5. Induction and Recursion

5.1 Mathematical Induction (MI)

Mathematical induction is used to prove propositions of the form ∀nP(n), where the universe of discourse is the set of positive integers.

5.1.1 The First Principle of Mathematical Induction

Written in logical expressions:
{P(1) ∧ ∀k [P(k) → P(k+1)]} → ∀n P(n), where the domain is the set of positive integers.
The principle has the following form:

The procedure:

1. Inductive base: Establish P(1)
2. Inductive step: Prove that P(k) → P(k+1) for k≥1
3. Conclusion: The inductive base and the inductive step together imply P(n) ∀ n ≥ 1.
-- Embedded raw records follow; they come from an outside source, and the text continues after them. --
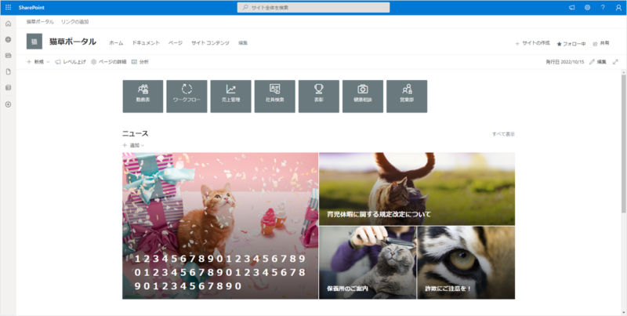Viewport: 627px width, 316px height.
Task: Click the 共有 share button
Action: pyautogui.click(x=600, y=43)
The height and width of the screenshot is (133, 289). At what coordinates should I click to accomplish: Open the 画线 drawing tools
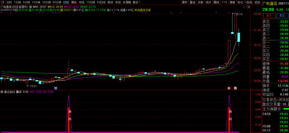click(216, 2)
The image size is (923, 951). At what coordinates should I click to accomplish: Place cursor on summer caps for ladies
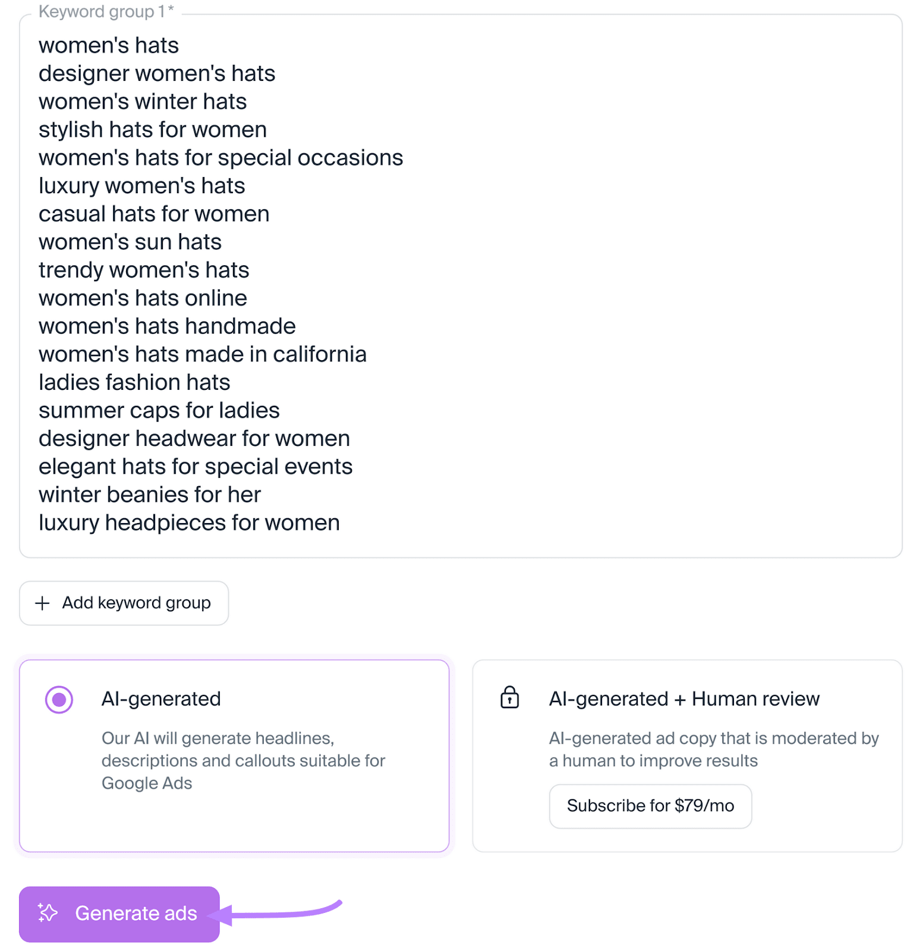point(159,410)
The first principle of MI has a more general form:
∀n[n ≥ k → P(n)]

1. Inductive base: Establish P(k)
2. Inductive step: Prove that P(n) → P(n+1) for n ≥ k

3. Conclusion: The inductive base and the inductive step together imply P(n) ∀ n ≥ k.

   5.1.2 The Second Principle of Mathematical Induction

   Also called Strong Induction, Complete Induction.
   {P(n0)∧∀k [k≥n0∧P(n0)∧P(n0+1)∧…∧P(k) → P(k+1)]}→ ∀n P(n)
   The procedure :

4. Inductive base: Establish P(n0)

5. Inductive step: Prove P(n0)∧P(n0+1)∧…∧P(k) → P(k+1)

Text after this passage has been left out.